→ DO THIS: Copy out every line of the material that contains the word "Select".
^^^^^^^^
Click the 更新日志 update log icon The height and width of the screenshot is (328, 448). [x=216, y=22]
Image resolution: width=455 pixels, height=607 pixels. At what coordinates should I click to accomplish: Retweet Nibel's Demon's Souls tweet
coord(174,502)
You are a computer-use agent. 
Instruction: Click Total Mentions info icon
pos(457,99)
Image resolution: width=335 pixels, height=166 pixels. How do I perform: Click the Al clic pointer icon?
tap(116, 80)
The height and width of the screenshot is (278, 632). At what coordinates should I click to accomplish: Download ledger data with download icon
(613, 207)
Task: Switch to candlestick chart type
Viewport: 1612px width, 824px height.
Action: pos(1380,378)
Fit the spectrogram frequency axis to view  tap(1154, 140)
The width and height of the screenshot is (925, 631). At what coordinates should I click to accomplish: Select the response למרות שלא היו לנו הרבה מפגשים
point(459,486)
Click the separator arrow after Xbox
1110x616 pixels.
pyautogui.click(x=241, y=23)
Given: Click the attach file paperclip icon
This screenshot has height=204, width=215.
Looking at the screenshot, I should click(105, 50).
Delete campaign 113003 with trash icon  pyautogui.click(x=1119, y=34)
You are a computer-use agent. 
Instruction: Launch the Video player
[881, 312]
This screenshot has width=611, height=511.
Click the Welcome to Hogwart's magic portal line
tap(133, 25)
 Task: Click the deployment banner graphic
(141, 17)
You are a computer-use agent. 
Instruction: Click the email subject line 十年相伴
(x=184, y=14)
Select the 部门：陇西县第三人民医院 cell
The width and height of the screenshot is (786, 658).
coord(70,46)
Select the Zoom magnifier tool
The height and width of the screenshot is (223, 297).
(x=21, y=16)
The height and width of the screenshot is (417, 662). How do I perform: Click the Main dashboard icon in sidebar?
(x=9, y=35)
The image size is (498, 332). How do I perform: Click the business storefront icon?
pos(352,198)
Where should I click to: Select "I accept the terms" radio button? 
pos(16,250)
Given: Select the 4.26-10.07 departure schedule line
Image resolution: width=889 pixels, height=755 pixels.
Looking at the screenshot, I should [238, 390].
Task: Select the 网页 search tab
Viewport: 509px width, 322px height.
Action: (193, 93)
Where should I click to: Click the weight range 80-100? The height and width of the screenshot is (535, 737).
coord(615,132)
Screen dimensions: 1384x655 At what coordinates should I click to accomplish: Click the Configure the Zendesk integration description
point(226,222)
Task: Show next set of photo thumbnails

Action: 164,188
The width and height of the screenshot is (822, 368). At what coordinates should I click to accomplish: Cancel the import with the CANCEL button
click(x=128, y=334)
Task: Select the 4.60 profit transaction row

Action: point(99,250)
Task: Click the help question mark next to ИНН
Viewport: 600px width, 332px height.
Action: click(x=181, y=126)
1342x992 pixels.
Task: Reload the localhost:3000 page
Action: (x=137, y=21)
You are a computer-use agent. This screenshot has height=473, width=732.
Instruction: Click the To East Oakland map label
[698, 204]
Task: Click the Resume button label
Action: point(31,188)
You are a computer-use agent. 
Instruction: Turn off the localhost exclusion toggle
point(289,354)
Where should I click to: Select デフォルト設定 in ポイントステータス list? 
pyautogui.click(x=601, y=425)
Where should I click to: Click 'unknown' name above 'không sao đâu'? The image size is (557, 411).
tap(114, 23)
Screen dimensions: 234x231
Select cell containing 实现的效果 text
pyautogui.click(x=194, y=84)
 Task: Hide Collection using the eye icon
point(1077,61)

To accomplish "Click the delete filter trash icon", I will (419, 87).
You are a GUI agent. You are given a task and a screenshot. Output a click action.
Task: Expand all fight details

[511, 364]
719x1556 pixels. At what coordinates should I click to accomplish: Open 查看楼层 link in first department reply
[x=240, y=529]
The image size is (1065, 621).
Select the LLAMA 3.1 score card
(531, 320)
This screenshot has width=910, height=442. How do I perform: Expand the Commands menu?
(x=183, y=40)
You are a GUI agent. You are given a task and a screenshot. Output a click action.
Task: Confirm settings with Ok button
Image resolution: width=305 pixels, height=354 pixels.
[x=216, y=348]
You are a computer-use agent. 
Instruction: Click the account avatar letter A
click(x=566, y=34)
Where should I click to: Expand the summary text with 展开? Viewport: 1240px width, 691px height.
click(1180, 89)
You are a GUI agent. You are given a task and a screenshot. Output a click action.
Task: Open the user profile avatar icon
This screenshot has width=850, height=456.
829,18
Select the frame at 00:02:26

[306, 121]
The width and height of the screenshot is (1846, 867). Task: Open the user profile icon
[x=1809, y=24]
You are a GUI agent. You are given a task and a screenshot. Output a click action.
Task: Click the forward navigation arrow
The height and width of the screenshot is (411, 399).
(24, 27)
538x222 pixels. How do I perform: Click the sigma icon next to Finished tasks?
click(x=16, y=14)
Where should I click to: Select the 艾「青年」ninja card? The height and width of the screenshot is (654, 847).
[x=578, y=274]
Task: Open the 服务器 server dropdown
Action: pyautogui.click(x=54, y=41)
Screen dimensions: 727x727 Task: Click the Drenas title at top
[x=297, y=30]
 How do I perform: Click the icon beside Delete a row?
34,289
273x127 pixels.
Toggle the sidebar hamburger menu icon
^^^^^^^^
→ SOLUTION:
The width and height of the screenshot is (925, 631). At what coordinates should I click to accomplish: Select the response למרות שלא היו לנו הרבה מפגשים
Select the 部门：陇西县第三人民医院 cell
Select the Zoom magnifier tool
Where should I click to: Select "I accept the terms" radio button? 
Given: Select the 4.26-10.07 departure schedule line
Task: Select the 网页 search tab
Task: Select the 4.60 profit transaction row
Where should I click to: Select デフォルト設定 in ポイントステータス list? 
Select cell containing 实现的效果 text
Select the LLAMA 3.1 score card
Select the frame at 00:02:26
Where should I click to: Select the 艾「青年」ninja card? The height and width of the screenshot is (654, 847).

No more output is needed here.